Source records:
▬▬▬▬▬▬▬▬▬▬

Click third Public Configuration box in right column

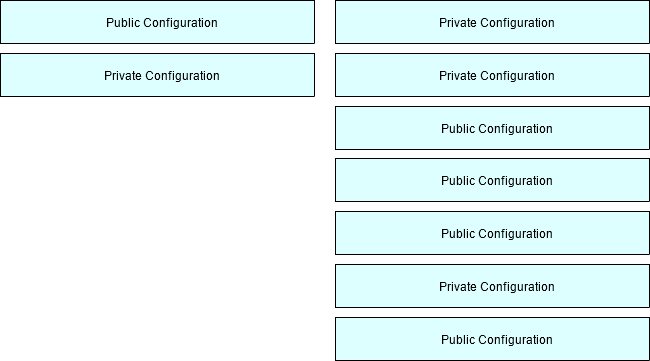pyautogui.click(x=492, y=233)
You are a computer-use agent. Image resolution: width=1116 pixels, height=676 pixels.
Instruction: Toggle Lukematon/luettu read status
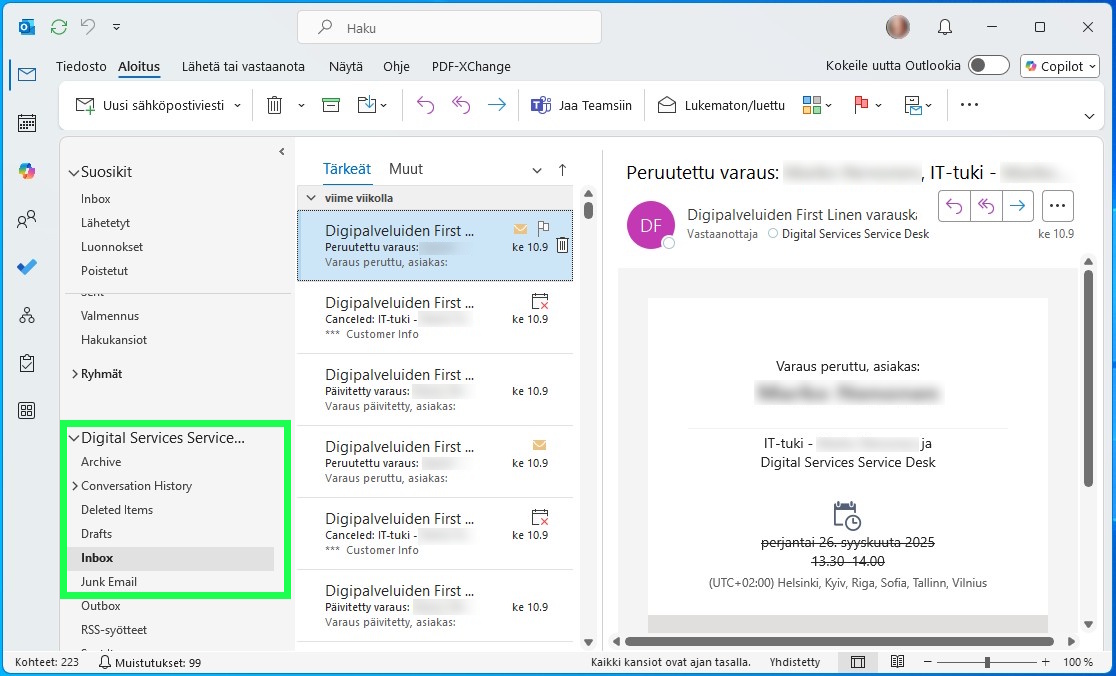[721, 105]
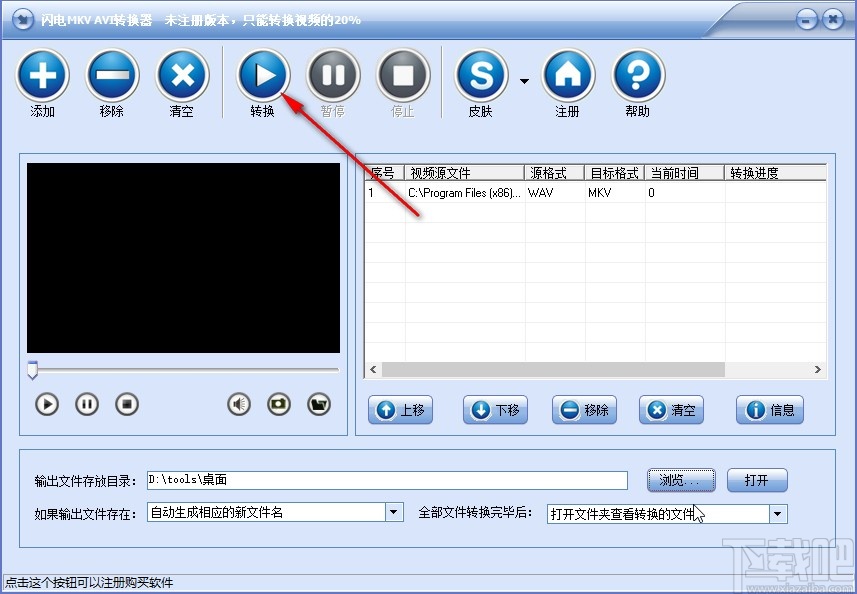The height and width of the screenshot is (594, 857).
Task: Open the after-conversion action dropdown
Action: pyautogui.click(x=778, y=512)
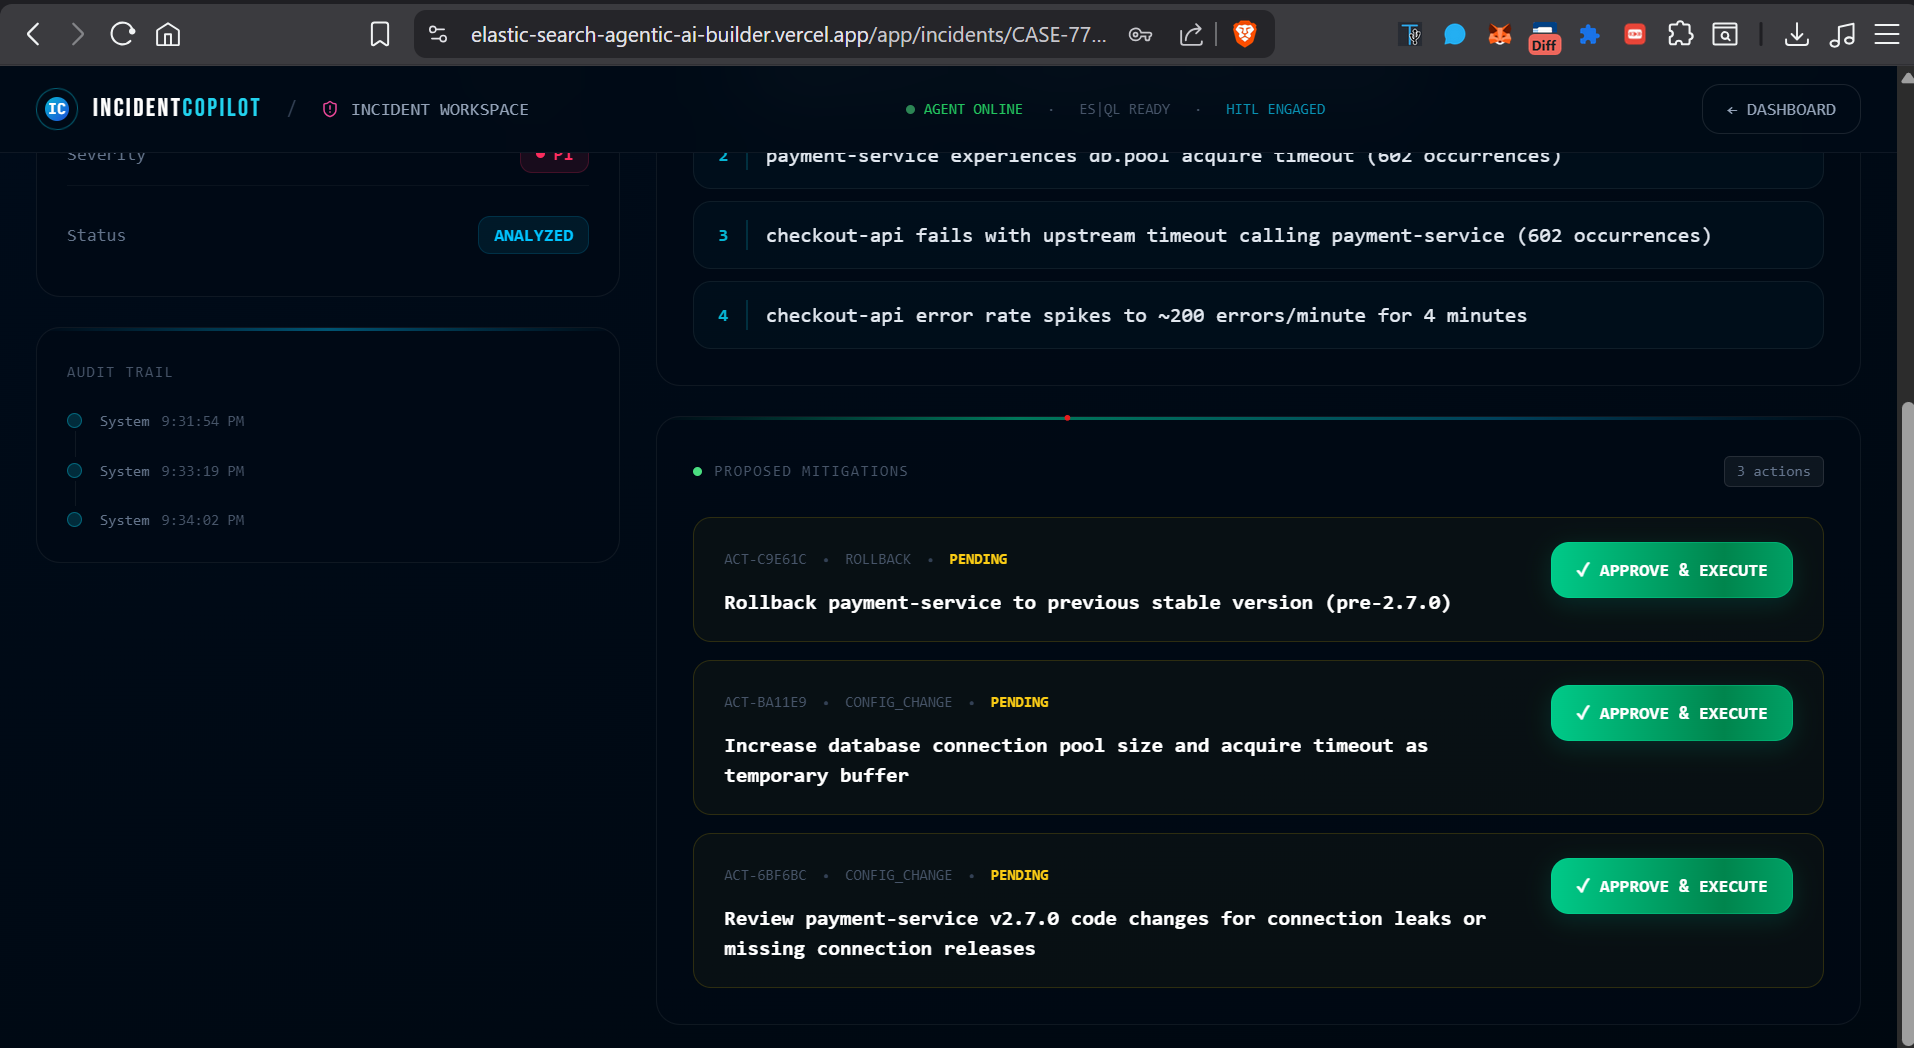Viewport: 1914px width, 1048px height.
Task: Approve & Execute the payment-service rollback
Action: (1671, 570)
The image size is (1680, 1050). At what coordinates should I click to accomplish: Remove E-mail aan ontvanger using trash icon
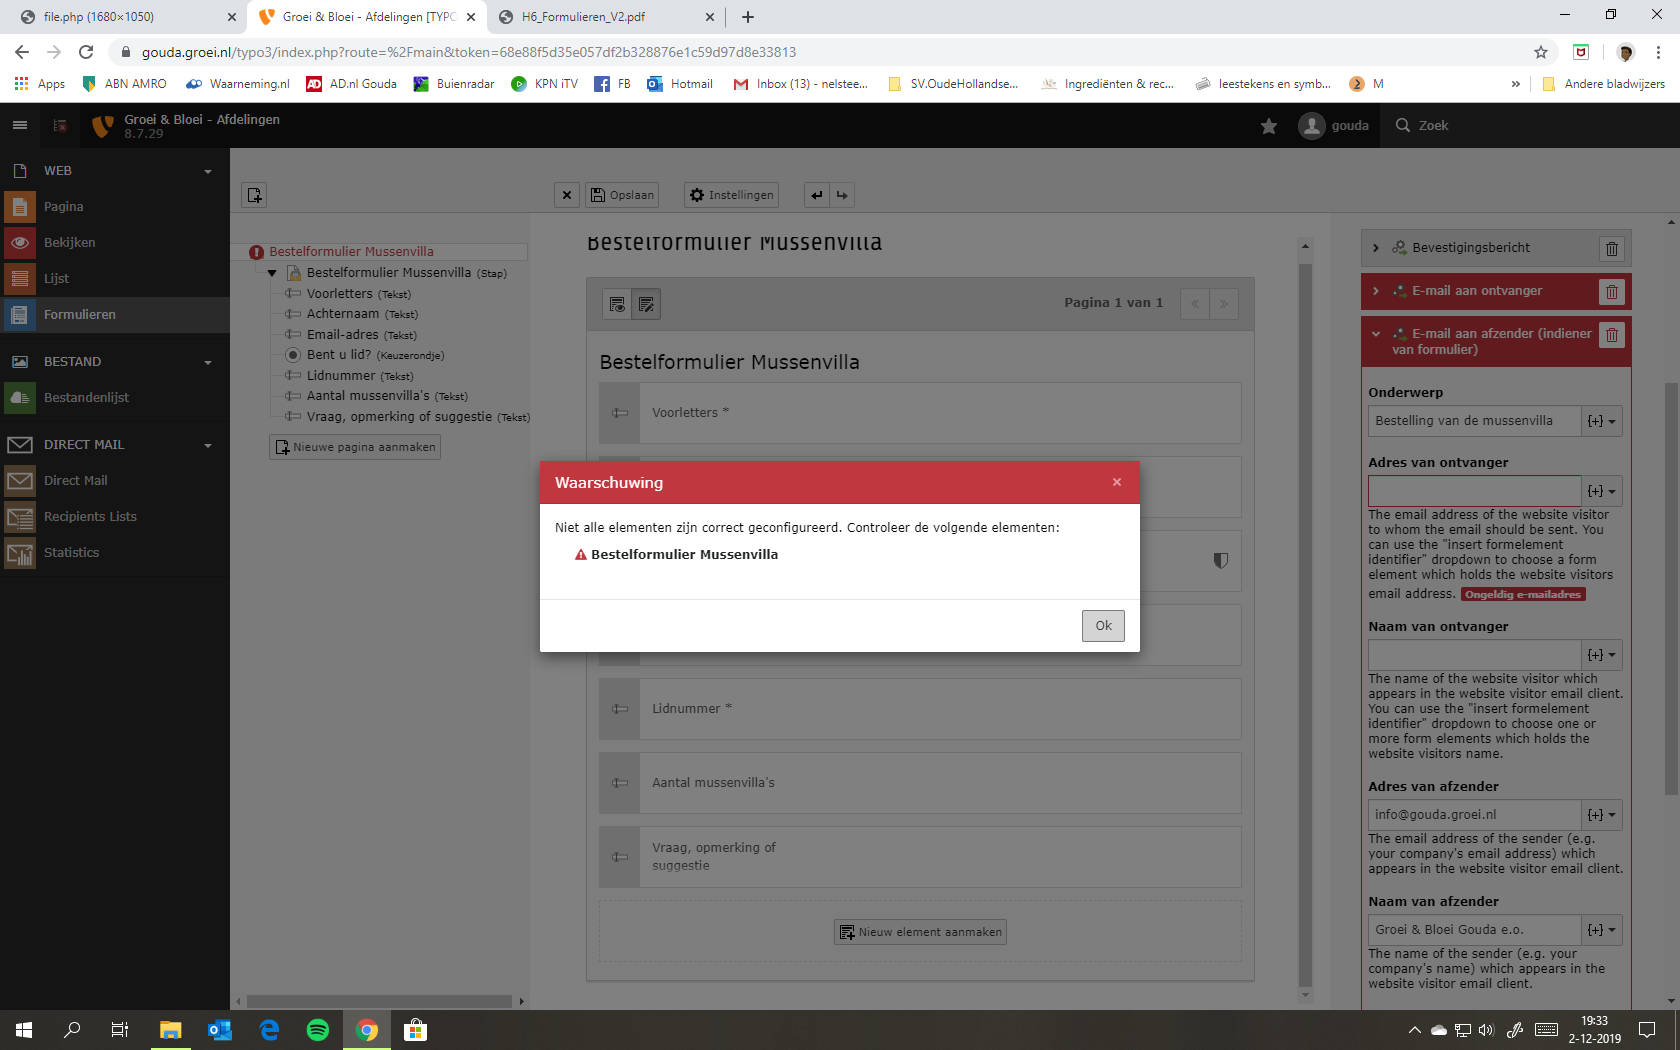[1612, 292]
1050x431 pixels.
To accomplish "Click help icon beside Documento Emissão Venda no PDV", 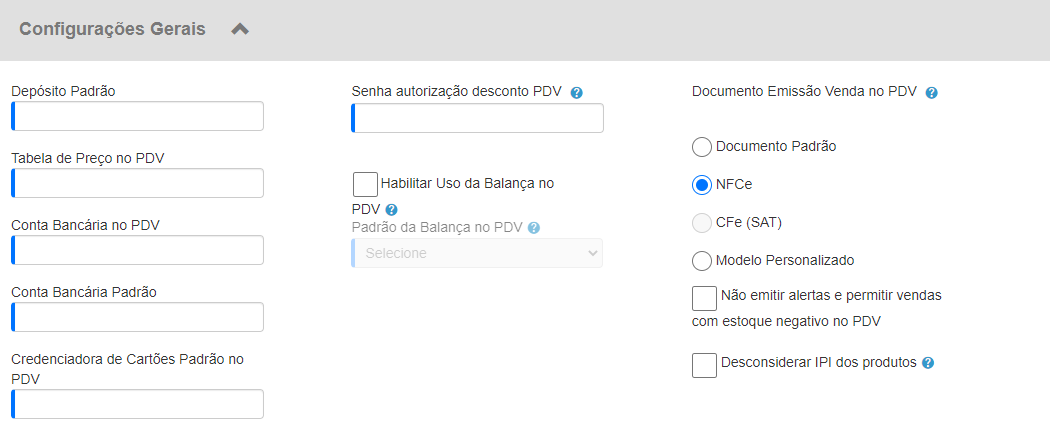I will click(931, 93).
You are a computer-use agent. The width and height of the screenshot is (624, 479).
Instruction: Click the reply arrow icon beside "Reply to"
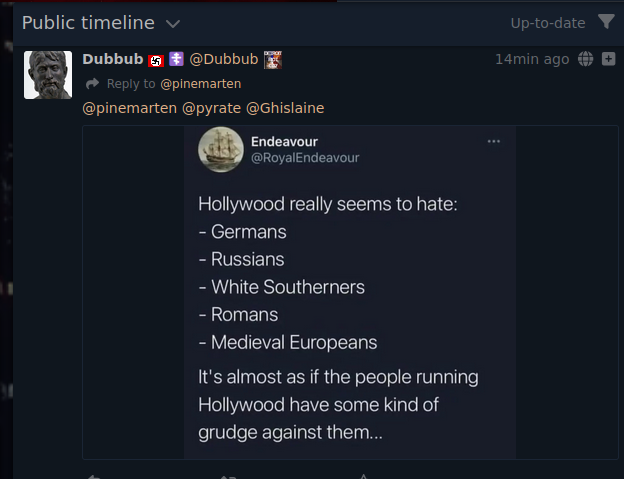click(x=92, y=84)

▬▬▬▬▬▬▬▬▬▬

**About this task:** Set the lines above down again, word for word, from the first through the one containing "1050x431 pixels."; pictures excluded.

**Your response:**
Click third Public Configuration box in right column

pyautogui.click(x=492, y=233)
You are a computer-use agent. Image resolution: width=1116 pixels, height=676 pixels.
Instruction: Toggle Lukematon/luettu read status
[721, 105]
The height and width of the screenshot is (594, 857).
Task: Open the after-conversion action dropdown
Action: pyautogui.click(x=778, y=512)
Viewport: 1914px width, 1048px height.
Task: Approve & Execute the payment-service rollback
Action: (1671, 570)
The image size is (1680, 1050). At what coordinates should I click to accomplish: Remove E-mail aan ontvanger using trash icon
[1612, 292]
1050x431 pixels.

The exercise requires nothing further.